# 75 gallon rimless w/ bulkhead filtration



## helgymatt (Sep 12, 2007)

Well I finally got my rimless 75 gallon from Glasscages.com all set-up with plants! I have had this tank for too long without any plants. I got a 4x54 watt TEK lamp with two midday GE bulbs and 2 ocean white from aquamedic (10K). The middle two bulbs are on for 8 hours while the outside bulbs are on for a two hour noon burst. Can anyone comment on this photoperiod....whether its too much or not enough? I got my temporary CO2 system set-up on the left side of the tank. I'm trying to figure out a way to hide all the equipment inside the stand. I thought about not using the inline reactor and just running the CO2 into the filter line before the iwaki pump and ocean clear filter. My thoughts are that this would dissolve the CO2 well enough. Maybe/maybe not?

Substrate is Eco-complete. I use PPS-Pro and my GH is ~7 and KH is ~5. I don't really care about anything else

Check out my other thread about how I built the stand and set-up the tank and filtration system. 
http://www.aquaticplantcentral.com/...9707-rimless-75-gallon-close-loop-filter.html

Here is a list of the plants...
Crypt wendtii - Brown?
Rotala rotundifolia, sp. green, and macranda
Crypt balansae
Alternathera reineckii
Blyxa japonica
Anubias petite
Narrow leaf java fern
HM

The fish I have in now are just two angels and a handful of SAE's. I may get rid of the angels and find some schooling cardinal tetras or some harlequin rasboras. Not sure yet.

Fell free to comment on the aquascape or ask any questions about the set-up. I think I will really like this tank and can't wait for it to establish. 

















































Enjoy!


----------



## minshonwu (Apr 28, 2008)

Have you think to plant some "moss" on the woods? I think it will be better. A little opinion, sorry for my poor English....


----------



## fishman9809 (Feb 4, 2008)

i must say, incredible tank!!!


----------



## jeff5614 (Feb 15, 2006)

I think the photoperiod sounds good so far. Maybe after the plants grow in more you might think about increasing the duration of your noon burst just depending on how everything is doing. It looks good and it will look even better after it fills out.


----------



## helgymatt (Sep 12, 2007)

I actually was thinking about moss for the tank, but want to make sure I don't have any hair algae left over in there from my last tank first. I have had a hard time with hair algae and moss. 
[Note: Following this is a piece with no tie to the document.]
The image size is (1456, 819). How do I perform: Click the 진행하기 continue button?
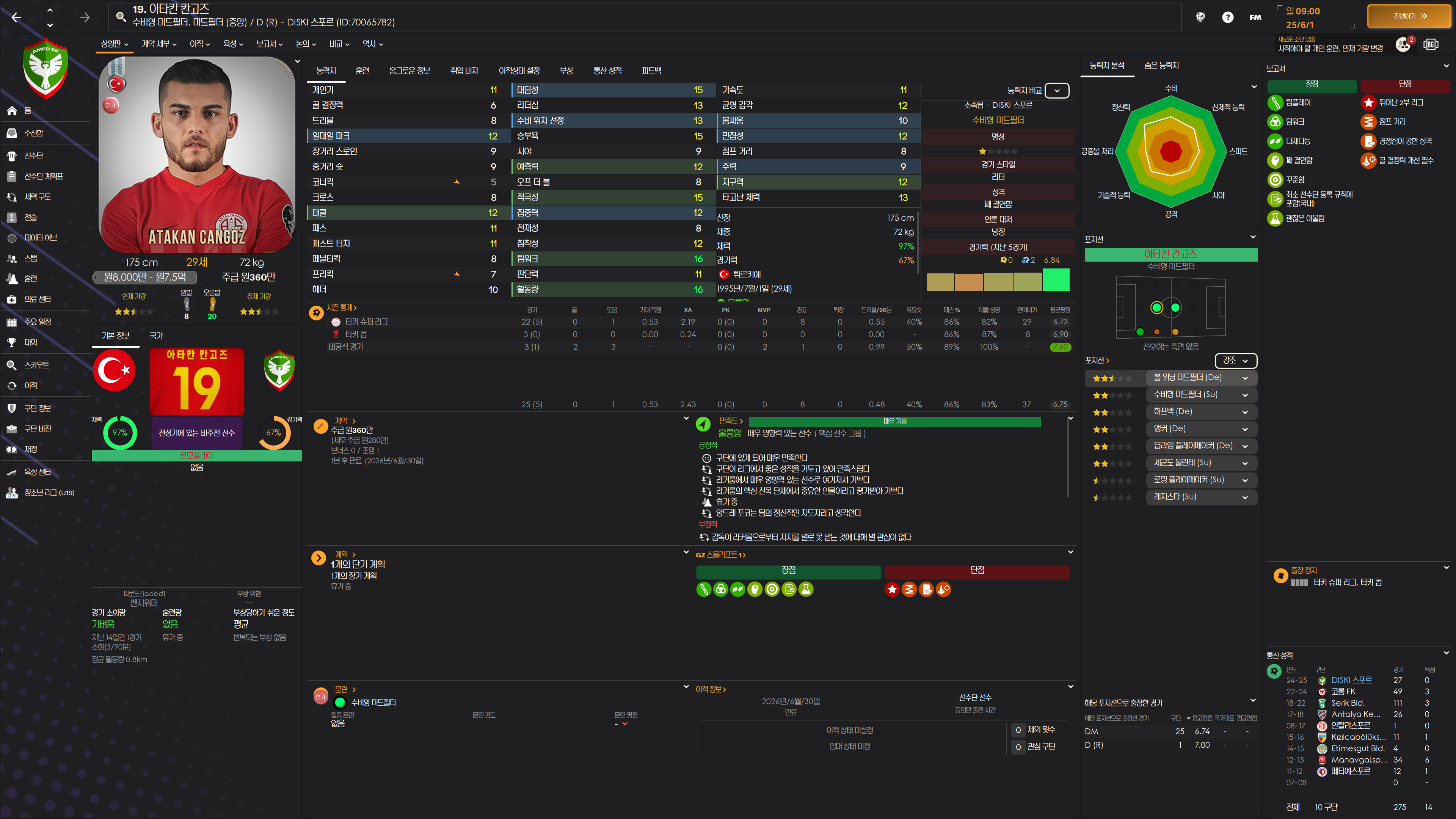(1409, 16)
Jeff, I think I may go to a 3 hour burst.

Thanks for the comments!
Matt


----------



## KRiley (Jun 30, 2005)

Sweet tank! 

I love the river rocks in there.

I am curious to see how your photoperiod works. I just set up the same tank and lights (except my fixture is a finnex.) I am subscribed!


----------



## inareverie85 (May 5, 2008)

Lovely!


----------



## helgymatt (Sep 12, 2007)

I figured out how to get the CO2 in the tank efficiently without lots of extra work and equip.
I found this T PVC fitting and hooked it straight into my filter line - I put this before the intake on my Iwaki Pump. 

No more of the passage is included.